### TASK DESCRIPTION
Some of the lines below need repeating. Reproduce exactly those between the lines holding "Instruction: Click the Thu" and "Given: Click the Gaza", inclusive.

Recorded data
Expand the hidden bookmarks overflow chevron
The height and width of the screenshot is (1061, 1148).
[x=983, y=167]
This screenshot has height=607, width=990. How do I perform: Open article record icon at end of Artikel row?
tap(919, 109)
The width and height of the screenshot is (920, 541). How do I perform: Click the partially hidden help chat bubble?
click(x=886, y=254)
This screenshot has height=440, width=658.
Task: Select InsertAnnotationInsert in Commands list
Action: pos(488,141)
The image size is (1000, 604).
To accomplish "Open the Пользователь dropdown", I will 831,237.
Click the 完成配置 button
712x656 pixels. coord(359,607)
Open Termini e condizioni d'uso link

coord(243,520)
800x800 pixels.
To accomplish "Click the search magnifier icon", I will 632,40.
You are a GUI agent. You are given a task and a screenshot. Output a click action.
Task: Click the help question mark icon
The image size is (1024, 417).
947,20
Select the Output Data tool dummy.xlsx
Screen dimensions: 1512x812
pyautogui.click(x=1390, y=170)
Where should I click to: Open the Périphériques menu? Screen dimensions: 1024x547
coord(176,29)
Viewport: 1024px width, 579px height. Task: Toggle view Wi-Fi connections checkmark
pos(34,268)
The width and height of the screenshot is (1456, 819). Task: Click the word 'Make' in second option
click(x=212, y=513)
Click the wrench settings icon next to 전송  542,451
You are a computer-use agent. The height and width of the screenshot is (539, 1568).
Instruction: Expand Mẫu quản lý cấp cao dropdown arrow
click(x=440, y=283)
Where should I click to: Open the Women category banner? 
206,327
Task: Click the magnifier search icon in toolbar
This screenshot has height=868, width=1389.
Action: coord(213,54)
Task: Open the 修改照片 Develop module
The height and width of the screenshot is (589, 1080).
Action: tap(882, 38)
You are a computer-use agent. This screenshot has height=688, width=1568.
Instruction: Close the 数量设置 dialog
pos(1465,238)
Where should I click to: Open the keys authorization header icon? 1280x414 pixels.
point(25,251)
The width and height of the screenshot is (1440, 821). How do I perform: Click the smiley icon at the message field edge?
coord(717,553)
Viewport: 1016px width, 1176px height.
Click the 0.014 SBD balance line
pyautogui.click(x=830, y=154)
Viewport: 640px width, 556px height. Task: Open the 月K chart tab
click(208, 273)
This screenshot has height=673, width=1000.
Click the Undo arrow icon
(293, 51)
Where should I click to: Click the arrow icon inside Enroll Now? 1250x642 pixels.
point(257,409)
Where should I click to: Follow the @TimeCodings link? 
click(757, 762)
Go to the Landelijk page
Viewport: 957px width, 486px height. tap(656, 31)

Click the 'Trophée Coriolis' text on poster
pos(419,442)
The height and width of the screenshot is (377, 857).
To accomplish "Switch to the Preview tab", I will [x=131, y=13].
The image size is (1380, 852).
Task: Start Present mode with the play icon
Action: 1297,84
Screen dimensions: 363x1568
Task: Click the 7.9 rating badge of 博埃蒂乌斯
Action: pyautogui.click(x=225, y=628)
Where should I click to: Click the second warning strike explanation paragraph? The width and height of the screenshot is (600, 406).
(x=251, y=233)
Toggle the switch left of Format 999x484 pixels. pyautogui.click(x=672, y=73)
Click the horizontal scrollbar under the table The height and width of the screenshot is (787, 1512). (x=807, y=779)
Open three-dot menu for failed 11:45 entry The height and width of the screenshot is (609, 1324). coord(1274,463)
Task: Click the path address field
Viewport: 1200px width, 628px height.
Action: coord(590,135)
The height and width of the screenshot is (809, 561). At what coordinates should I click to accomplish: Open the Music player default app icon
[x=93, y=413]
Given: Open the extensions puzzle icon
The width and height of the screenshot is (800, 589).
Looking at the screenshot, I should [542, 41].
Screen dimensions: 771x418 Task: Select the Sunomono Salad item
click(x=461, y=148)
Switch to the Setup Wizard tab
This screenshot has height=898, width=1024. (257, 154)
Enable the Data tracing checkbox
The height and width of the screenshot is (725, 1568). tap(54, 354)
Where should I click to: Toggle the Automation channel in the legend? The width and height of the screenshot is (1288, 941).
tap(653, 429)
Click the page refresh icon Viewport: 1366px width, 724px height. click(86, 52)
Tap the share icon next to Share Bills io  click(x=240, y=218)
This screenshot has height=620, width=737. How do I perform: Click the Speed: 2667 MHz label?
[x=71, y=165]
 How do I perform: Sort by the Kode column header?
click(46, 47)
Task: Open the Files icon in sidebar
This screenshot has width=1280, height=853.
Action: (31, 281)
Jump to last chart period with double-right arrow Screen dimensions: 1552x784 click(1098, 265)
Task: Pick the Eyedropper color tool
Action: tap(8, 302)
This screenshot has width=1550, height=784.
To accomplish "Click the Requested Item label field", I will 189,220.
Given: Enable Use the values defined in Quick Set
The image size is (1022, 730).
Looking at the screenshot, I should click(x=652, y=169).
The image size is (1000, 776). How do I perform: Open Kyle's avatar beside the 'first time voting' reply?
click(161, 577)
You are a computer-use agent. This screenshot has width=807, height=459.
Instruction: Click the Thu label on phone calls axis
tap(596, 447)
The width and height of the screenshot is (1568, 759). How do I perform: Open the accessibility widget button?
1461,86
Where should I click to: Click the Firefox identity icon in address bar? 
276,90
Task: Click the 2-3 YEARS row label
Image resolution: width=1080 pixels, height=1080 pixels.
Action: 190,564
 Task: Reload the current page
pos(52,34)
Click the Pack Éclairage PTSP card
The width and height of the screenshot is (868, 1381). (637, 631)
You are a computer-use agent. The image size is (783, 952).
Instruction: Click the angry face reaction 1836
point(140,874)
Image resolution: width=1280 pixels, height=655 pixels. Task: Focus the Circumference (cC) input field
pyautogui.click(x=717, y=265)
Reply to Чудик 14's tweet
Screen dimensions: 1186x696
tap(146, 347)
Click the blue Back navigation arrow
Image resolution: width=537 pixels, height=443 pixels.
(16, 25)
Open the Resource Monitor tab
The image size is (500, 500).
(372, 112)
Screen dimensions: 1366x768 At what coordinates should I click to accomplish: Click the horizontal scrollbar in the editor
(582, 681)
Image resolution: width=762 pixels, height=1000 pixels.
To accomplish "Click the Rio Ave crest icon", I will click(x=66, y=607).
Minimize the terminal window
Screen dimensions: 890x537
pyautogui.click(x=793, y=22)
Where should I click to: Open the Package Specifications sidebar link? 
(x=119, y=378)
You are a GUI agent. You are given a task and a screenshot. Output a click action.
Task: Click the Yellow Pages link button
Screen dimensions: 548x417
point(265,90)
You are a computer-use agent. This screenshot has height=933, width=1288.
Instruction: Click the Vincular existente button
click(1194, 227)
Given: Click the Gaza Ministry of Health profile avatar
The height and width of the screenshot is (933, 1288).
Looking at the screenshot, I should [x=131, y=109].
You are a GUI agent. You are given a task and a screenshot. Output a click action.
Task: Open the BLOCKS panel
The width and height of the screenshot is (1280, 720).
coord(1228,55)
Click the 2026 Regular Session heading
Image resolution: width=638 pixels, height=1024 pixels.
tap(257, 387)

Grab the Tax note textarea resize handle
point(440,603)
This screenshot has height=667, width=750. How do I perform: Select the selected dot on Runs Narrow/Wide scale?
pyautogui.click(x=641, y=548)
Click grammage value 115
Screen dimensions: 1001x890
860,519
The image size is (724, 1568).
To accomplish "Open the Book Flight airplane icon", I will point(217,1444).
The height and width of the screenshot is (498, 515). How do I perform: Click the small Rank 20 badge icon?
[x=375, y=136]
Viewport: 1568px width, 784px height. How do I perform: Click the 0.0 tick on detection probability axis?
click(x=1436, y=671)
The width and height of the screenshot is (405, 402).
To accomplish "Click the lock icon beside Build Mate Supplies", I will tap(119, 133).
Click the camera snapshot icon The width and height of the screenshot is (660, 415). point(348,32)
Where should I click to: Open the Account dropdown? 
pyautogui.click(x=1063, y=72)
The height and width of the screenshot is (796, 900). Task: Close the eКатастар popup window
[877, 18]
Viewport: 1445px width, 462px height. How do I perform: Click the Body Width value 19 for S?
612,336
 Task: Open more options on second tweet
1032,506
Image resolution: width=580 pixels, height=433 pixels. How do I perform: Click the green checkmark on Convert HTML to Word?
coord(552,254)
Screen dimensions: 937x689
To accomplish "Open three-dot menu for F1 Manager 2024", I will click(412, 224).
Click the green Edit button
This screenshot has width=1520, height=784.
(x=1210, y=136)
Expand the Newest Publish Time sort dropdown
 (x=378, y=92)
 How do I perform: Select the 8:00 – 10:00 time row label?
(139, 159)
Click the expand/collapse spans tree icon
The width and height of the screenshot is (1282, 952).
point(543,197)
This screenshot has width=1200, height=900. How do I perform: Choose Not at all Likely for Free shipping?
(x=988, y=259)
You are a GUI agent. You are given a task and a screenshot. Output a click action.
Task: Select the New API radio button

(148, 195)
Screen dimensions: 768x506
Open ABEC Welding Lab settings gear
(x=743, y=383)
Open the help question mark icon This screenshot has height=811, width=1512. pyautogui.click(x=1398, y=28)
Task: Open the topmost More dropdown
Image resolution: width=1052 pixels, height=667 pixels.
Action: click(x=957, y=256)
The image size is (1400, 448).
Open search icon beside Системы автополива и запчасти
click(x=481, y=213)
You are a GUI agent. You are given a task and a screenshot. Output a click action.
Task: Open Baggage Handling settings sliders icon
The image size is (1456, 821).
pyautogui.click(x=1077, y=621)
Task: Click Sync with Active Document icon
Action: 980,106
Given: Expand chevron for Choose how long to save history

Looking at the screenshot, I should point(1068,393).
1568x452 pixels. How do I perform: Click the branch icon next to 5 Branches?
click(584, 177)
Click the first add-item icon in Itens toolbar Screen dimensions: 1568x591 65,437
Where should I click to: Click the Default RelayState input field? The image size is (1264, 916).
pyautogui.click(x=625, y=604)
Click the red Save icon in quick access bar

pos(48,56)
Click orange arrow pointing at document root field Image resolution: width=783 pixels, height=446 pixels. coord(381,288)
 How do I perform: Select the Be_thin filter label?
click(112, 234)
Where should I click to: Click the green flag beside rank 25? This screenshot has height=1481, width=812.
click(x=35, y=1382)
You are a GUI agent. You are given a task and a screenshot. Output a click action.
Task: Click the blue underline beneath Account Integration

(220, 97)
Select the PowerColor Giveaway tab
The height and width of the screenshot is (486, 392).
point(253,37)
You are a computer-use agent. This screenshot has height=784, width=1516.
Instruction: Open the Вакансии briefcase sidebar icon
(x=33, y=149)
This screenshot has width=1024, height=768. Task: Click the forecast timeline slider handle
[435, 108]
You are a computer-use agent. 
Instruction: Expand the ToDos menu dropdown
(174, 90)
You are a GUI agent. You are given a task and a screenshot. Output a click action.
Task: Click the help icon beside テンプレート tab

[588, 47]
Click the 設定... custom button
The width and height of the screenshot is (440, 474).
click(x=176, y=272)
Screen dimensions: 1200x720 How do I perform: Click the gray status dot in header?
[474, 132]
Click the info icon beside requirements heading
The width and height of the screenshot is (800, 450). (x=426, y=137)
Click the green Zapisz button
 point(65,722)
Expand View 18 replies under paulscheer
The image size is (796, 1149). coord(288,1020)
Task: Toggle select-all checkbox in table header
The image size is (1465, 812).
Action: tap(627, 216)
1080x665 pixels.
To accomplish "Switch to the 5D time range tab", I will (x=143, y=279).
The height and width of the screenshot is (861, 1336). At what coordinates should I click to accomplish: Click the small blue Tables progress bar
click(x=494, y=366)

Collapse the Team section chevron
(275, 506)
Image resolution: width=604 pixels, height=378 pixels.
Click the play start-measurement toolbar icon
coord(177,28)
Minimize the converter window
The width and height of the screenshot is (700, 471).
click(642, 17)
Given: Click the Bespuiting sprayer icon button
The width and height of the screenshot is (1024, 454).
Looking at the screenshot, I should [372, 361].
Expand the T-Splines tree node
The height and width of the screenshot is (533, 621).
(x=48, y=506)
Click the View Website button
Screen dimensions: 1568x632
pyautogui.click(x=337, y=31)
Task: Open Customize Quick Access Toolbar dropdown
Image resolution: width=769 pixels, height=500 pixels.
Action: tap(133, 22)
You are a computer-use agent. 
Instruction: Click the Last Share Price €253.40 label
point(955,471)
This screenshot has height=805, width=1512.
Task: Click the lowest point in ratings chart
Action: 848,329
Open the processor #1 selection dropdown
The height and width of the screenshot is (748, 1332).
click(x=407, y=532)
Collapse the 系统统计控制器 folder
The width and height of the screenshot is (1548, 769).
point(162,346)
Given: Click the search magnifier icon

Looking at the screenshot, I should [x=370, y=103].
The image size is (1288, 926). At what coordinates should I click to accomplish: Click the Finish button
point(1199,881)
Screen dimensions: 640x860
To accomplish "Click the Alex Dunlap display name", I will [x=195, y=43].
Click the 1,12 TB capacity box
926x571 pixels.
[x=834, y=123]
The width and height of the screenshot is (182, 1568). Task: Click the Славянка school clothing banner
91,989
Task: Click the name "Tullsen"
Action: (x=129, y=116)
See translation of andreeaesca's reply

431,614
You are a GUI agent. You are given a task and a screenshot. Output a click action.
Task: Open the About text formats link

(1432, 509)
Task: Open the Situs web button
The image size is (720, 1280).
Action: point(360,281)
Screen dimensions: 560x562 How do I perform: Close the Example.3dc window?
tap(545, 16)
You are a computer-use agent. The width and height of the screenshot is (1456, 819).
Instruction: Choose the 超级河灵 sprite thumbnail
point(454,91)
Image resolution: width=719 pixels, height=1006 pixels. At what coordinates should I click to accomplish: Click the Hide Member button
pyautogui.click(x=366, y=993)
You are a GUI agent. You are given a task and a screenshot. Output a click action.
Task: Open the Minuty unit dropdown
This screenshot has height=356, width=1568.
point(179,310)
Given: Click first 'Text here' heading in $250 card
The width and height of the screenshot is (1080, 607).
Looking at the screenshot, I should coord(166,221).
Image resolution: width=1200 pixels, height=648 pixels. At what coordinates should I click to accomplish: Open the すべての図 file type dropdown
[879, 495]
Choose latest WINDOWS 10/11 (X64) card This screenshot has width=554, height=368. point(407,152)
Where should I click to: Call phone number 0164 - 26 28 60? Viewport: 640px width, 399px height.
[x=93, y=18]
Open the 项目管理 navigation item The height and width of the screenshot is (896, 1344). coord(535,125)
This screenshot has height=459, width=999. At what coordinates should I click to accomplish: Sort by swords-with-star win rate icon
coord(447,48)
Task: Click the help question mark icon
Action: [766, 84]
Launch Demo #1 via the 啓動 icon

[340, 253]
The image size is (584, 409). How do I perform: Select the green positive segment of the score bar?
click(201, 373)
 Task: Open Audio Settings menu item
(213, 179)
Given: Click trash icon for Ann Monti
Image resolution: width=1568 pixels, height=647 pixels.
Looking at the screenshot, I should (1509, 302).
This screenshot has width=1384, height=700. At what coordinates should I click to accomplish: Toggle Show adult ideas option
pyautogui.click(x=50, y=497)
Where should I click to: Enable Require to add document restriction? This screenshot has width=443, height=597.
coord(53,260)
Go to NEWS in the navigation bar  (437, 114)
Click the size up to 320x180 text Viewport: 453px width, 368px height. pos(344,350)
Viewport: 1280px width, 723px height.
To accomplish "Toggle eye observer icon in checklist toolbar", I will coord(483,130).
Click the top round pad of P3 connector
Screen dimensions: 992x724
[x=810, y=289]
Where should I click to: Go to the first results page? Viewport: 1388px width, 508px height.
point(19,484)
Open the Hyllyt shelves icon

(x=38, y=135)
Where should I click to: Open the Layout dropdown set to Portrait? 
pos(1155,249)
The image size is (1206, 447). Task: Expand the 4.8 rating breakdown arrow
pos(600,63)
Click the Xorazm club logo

### SOLUTION TO THIS PROBLEM
Instruction: Click the Thu label on phone calls axis
tap(596, 447)
The width and height of the screenshot is (1568, 759). How do I perform: Open the accessibility widget button?
1461,86
Where should I click to: Click the Firefox identity icon in address bar? 
276,90
Task: Click the 2-3 YEARS row label
Image resolution: width=1080 pixels, height=1080 pixels.
Action: 190,564
 Task: Reload the current page
pos(52,34)
Click the Pack Éclairage PTSP card
The width and height of the screenshot is (868, 1381). (637, 631)
You are a computer-use agent. The image size is (783, 952).
Instruction: Click the angry face reaction 1836
point(140,874)
Image resolution: width=1280 pixels, height=655 pixels. Task: Focus the Circumference (cC) input field
pyautogui.click(x=717, y=265)
Reply to Чудик 14's tweet
Screen dimensions: 1186x696
tap(146, 347)
Click the blue Back navigation arrow
Image resolution: width=537 pixels, height=443 pixels.
(16, 25)
Open the Resource Monitor tab
The image size is (500, 500).
(372, 112)
Screen dimensions: 1366x768 At what coordinates should I click to accomplish: Click the horizontal scrollbar in the editor
(582, 681)
Image resolution: width=762 pixels, height=1000 pixels.
To accomplish "Click the Rio Ave crest icon", I will click(x=66, y=607).
Minimize the terminal window
Screen dimensions: 890x537
pyautogui.click(x=793, y=22)
Where should I click to: Open the Package Specifications sidebar link? 
(x=119, y=378)
You are a GUI agent. You are given a task and a screenshot. Output a click action.
Task: Click the Yellow Pages link button
Screen dimensions: 548x417
point(265,90)
You are a computer-use agent. This screenshot has height=933, width=1288.
Instruction: Click the Vincular existente button
click(1194, 227)
Given: Click the Gaza Ministry of Health profile avatar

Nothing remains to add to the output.